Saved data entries
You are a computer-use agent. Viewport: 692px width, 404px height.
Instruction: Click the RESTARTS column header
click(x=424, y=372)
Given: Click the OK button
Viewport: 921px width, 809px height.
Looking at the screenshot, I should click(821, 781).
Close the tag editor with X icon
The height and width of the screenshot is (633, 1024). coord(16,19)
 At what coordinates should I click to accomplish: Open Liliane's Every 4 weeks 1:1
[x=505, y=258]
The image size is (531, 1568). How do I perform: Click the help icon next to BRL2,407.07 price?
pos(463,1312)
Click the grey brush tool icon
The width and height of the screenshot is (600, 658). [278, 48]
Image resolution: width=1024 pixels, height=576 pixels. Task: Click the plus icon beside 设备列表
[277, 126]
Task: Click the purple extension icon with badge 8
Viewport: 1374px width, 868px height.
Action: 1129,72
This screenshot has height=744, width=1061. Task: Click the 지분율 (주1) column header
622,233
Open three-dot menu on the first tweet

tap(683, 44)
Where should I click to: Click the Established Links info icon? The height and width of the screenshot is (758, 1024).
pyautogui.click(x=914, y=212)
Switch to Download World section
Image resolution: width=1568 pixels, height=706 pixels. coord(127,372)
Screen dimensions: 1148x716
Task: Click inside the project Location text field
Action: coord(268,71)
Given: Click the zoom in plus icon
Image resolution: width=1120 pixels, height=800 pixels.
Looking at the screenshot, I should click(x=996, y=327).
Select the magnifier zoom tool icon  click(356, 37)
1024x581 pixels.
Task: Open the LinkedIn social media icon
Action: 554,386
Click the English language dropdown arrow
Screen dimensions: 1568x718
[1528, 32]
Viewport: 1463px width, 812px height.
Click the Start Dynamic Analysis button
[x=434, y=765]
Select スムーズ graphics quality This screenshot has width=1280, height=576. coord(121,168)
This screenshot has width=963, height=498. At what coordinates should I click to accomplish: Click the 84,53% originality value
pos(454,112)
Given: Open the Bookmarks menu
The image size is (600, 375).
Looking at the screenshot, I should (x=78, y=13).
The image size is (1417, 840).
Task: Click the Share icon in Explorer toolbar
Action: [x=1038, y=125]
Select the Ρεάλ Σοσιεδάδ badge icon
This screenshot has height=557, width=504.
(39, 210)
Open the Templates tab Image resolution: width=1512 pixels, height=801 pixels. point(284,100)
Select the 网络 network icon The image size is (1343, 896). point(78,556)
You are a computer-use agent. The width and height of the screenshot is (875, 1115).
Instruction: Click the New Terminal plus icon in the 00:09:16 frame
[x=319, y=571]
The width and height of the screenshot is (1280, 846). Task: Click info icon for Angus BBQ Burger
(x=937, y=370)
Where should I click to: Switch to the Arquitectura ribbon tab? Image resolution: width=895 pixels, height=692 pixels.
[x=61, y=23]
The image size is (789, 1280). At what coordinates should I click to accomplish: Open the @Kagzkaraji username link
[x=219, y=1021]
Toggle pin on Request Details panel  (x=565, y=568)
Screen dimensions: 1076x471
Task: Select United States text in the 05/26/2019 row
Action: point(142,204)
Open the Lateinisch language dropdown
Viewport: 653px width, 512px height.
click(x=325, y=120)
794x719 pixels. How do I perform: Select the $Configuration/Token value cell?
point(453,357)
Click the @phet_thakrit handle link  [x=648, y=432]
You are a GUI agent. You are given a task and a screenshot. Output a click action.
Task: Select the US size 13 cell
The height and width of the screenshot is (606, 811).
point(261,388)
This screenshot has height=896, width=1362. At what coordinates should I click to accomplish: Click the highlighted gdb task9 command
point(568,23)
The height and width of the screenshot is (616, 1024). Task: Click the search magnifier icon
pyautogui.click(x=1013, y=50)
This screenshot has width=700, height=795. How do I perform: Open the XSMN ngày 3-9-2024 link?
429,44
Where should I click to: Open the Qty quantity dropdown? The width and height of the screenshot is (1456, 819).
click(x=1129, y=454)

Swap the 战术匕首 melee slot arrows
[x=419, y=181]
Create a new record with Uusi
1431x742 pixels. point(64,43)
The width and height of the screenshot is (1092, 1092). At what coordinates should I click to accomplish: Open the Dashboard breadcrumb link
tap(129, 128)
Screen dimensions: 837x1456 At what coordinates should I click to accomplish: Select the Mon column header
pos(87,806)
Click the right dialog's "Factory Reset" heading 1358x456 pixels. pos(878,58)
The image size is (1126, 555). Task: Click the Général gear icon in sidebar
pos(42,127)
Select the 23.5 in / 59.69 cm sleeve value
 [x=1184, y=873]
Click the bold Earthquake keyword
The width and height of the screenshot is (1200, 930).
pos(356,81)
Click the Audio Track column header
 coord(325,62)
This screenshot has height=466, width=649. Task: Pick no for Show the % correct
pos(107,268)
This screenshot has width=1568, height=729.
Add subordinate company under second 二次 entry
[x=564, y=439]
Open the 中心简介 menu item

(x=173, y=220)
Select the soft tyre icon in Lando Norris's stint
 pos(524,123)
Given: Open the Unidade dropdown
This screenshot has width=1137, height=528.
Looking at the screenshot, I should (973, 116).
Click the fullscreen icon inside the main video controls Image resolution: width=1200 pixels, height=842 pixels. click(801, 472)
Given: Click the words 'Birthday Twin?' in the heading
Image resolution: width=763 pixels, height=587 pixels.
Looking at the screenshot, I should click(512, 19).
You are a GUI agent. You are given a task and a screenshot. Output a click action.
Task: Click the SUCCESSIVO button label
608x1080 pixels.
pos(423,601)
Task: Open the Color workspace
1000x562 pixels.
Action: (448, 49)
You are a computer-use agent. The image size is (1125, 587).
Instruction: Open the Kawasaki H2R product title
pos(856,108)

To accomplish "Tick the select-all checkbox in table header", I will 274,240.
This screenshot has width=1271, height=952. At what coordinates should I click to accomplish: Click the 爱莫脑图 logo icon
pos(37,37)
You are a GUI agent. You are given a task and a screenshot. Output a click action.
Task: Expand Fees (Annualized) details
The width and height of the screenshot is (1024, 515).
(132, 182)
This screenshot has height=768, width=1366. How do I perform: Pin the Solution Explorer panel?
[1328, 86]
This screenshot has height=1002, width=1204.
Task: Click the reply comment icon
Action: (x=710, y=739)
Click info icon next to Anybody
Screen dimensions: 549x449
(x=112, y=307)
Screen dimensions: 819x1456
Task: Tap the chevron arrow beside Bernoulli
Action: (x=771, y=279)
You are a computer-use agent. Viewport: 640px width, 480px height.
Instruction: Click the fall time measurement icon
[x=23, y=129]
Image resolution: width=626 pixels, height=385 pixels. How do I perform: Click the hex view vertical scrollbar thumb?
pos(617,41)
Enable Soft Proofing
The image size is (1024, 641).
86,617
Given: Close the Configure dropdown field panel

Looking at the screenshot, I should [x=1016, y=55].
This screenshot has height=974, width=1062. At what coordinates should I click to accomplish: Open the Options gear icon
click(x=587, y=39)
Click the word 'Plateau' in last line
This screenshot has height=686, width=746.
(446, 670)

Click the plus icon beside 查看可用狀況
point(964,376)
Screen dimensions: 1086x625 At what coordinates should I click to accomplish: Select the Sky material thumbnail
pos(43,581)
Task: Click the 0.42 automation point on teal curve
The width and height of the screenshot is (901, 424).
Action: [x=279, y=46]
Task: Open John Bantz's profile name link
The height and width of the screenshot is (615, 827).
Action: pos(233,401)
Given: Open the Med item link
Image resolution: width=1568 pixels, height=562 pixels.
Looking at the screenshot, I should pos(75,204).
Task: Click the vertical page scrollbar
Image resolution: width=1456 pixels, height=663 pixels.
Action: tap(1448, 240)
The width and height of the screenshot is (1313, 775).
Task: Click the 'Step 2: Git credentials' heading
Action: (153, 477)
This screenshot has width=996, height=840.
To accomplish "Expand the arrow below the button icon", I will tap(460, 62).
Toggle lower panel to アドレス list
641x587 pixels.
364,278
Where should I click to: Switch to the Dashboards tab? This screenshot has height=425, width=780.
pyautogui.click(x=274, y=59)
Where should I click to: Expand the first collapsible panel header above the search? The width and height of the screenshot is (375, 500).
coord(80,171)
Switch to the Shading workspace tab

#### [Work request]
Extract from the data every line where "workspace" shows up.

#### [Response for this exercise]
Task: Open the Color workspace
Switch to the Shading workspace tab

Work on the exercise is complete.